Each line that contains the word "Accetta" is to be copied from the records below.

### Exercise input

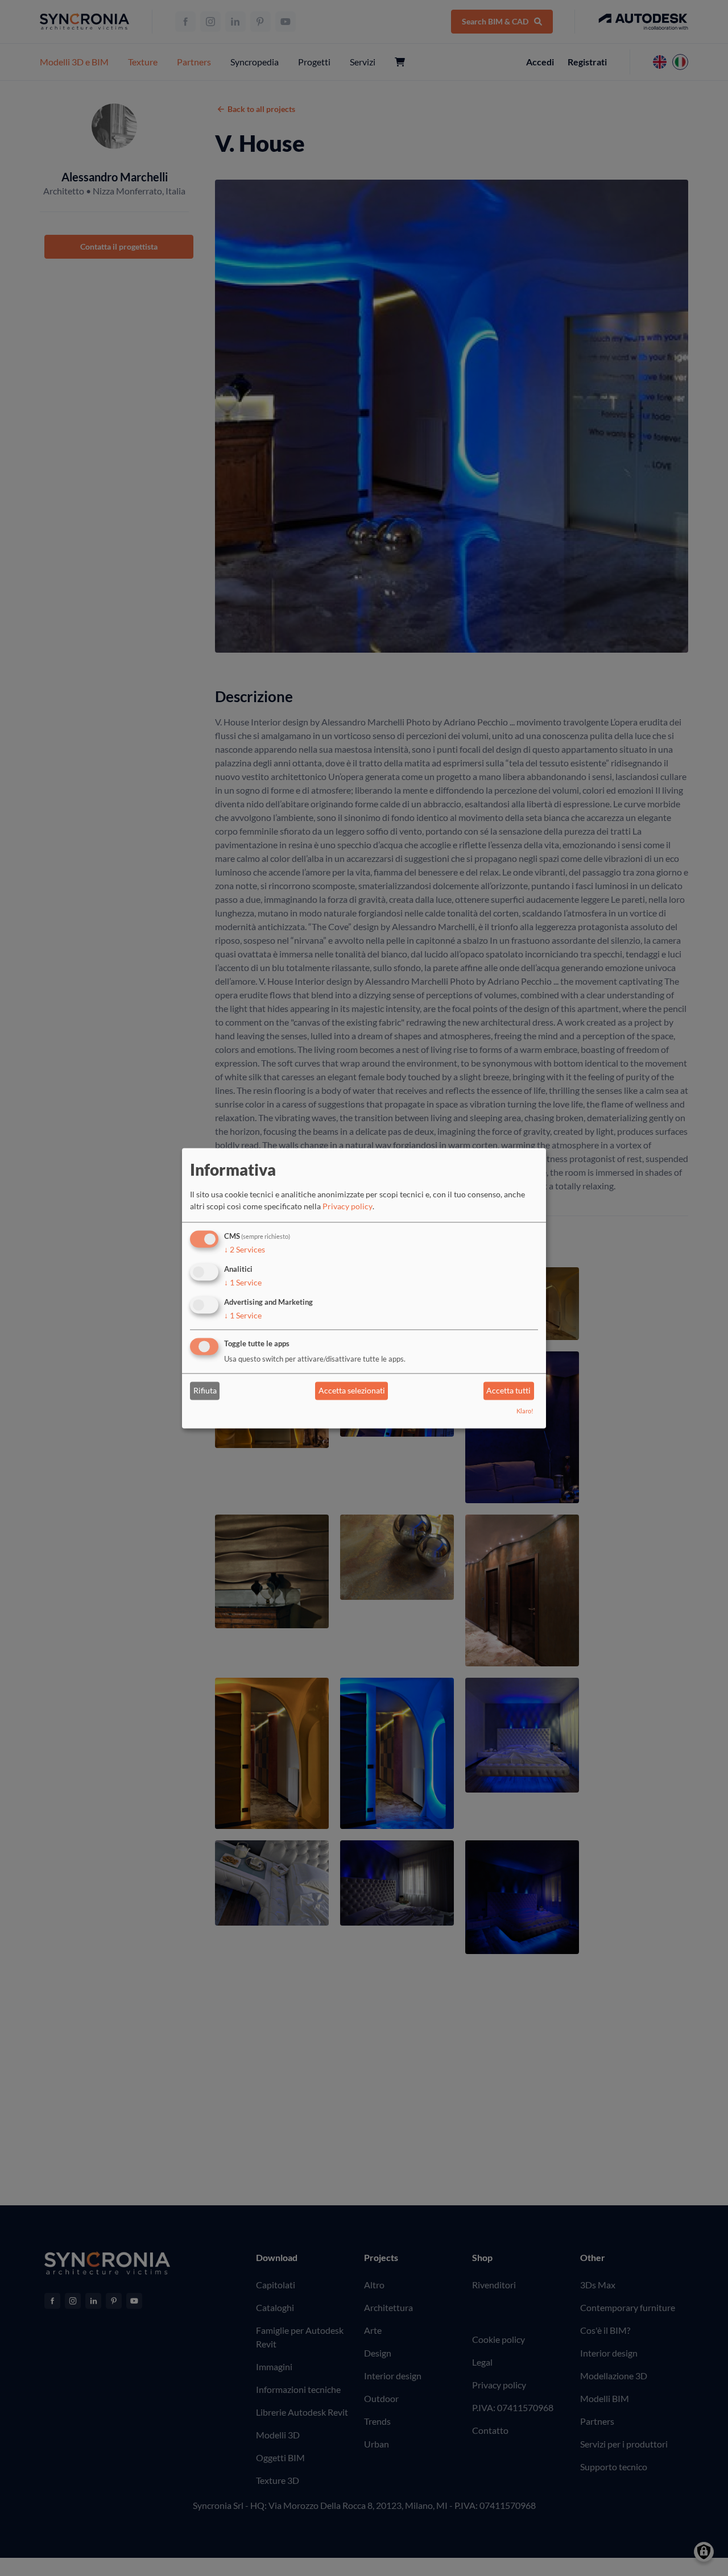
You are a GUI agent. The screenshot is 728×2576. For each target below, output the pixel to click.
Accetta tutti (508, 1391)
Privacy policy (347, 1207)
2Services (244, 1250)
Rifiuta (205, 1391)
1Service (243, 1282)
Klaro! (524, 1410)
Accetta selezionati (351, 1391)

######

→ **Solution below**:
Accetta tutti (508, 1391)
Accetta selezionati (351, 1391)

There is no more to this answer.